• Directions
[a] Reproduce the passage of the article on Japanese growth that begins at the words "However, rather than" and stops after "are less volatile.", swapping "portfolio manager" for "fund manager".
[b] Extend the article on Japanese growth, starting right after its last sentence.

• Text for analysis
Page 24 - DIY Investor Magazine - Issue 25
P. 24

TAKING THE LONG VIEW ON JAPANESE GROWTH
     The JPMorgan Japanese Investment Trust offers investors capital growth opportunities from a market often overlooked by UK investors.
 Nicholas Weindling Fund Manager
Investors searching for opportunities in today’s uncertain
world may well overlook Japan. Economic headlines about the country could be discouraging: 2019’s consumption tax hike and GDP fall, followed by coronavirus and its effects (such as postponement of the Tokyo Olympics), and recession. But look behind the headlines, beyond the Dow, and Japan is home to a number of best-in-sector companies with exciting futures. The JPMorgan Japanese Investment Trust offers the opportunity to tap into their growth.
BACKING WINNERS
Of course, Japan is not immune to global uncertainty. It is by nature more cyclical than other developed markets and can therefore be commensurately more impacted, both positively and negatively by the slings and arrows of economic fortune.
However, rather than trying to predict the direction of the Japanese market and the global economy, The JPMorgan Japanese Investment Trust focuses on generating long-term capital growth from attractively valued investment themes and individual stocks.
Tokyo-based portfolio manager Nicholas Weindling, explains: ‘The companies we have invested in have strong structural growth outlooks, competitive positions and balance sheets.
We believe they will perform well in the long-term regardless of the performance of the wider global economy. Backing long- term winners means that the earnings of our companies are less volatile.

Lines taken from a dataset
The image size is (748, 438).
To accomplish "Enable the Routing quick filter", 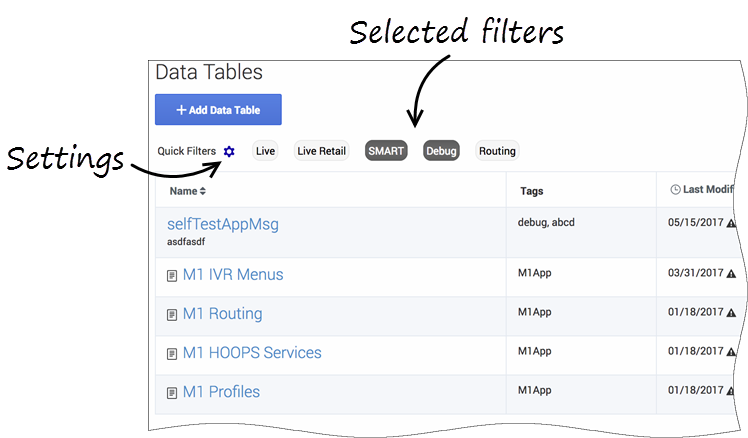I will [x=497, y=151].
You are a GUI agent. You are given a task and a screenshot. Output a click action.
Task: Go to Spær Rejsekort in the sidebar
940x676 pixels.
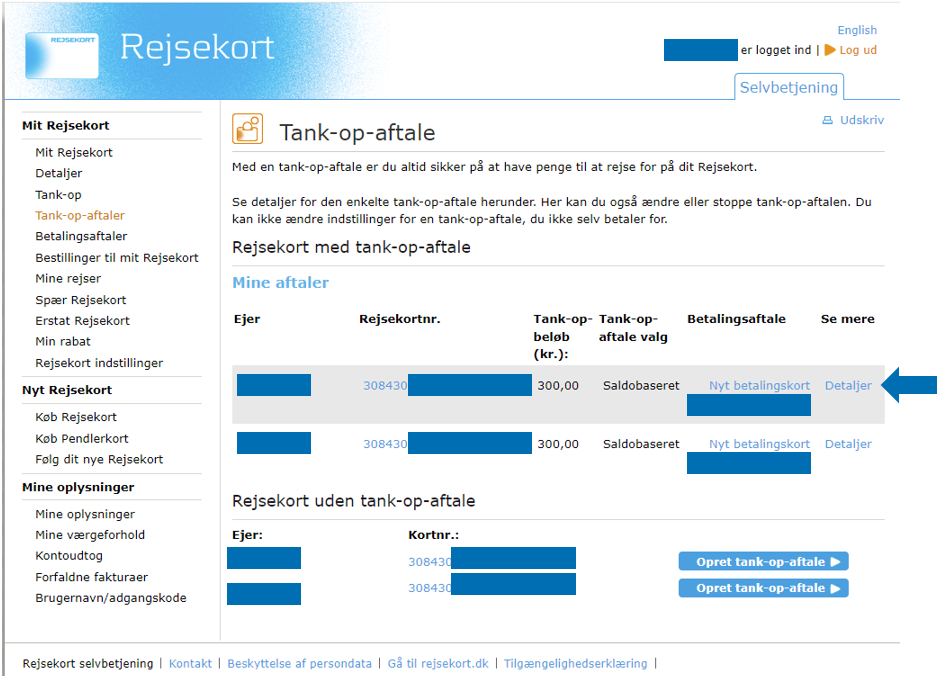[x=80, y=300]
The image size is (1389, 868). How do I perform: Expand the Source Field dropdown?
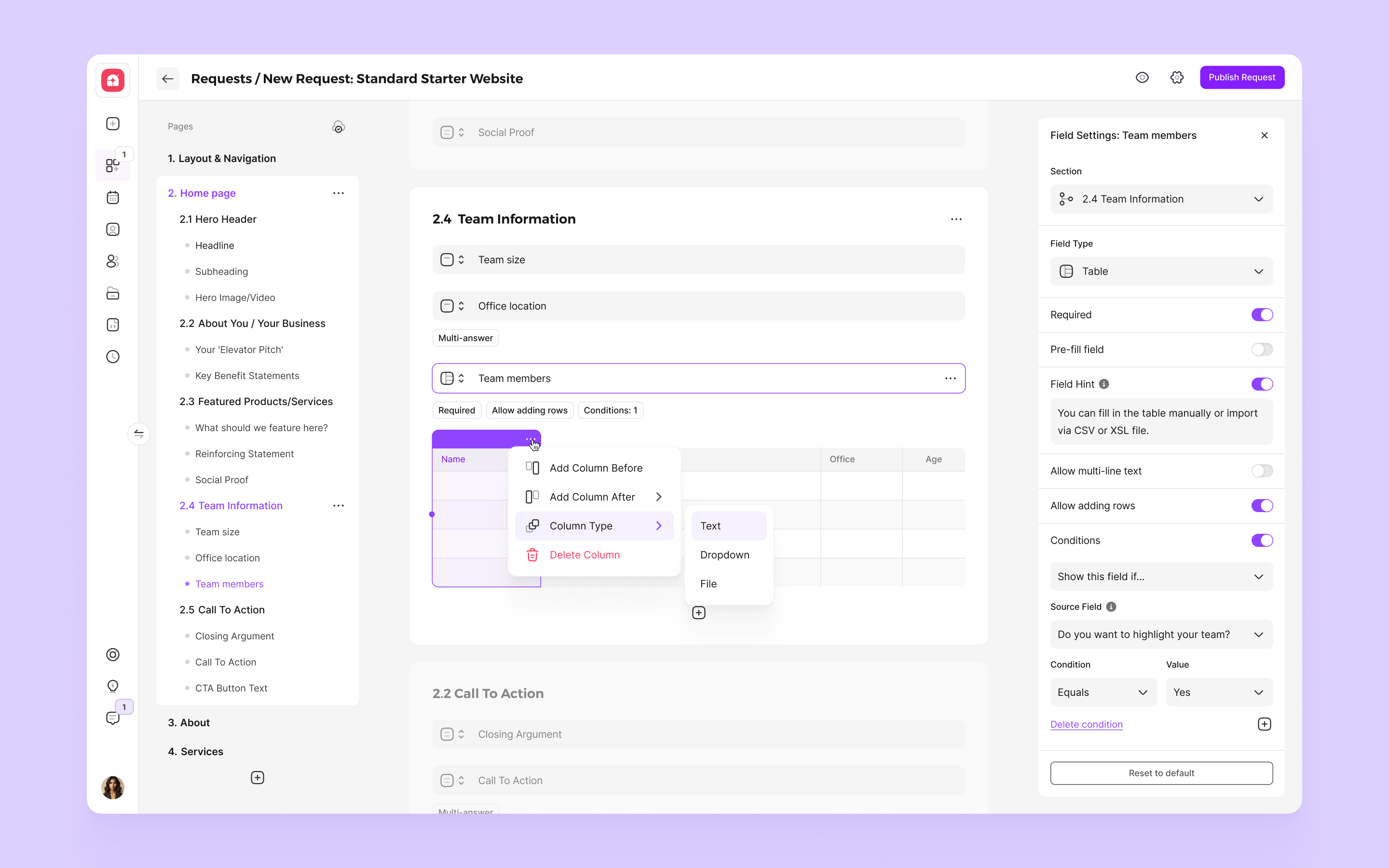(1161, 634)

• Your written answers
[a]
However, rather than trying to predict the direction of the Japanese market and the global economy, The JPMorgan Japanese Investment Trust focuses on generating long-term capital growth from attractively valued investment themes and individual stocks.
Tokyo-based fund manager Nicholas Weindling, explains: ‘The companies we have invested in have strong structural growth outlooks, competitive positions and balance sheets.
We believe they will perform well in the long-term regardless of the performance of the wider global economy. Backing long- term winners means that the earnings of our companies are less volatile.

[b]
UNKNOWN STRENGTHS
The trust’s focus on the long-term (and that it is unconstrained by sector and market cap) means it can avoid structurally weak sectors such as steel, banking and automotive. Low-growth, old economy stocks – household names such as Canon, Toyota and NEC – dominate these sectors, and Japanese ETFs.
Instead, explains Weindling, companies on the trust’s portfolio ‘are becoming household names or are well-known but people don’t know they are Japanese’. These highly-investible companies could be hidden in plain sight.
For example, most job-seekers who have used Indeed, the world’s number one online recruitment website, will be unaware that its parent company, Recruit, is a Japanese-owned business.
ON BALANCE
Investing in the growth of Japanese companies like Recruit has been made easier by Japan’s corporate governance ‘revolution’ (or at least, modernisation). While a few years ago it would have been hard to talk about dividend yield in relation to Japanese companies, changes to regulations around corporate governance have enabled companies to offer buybacks and dividends.
In contrast to dividend suspensions in Western markets, they have generally continued to do so.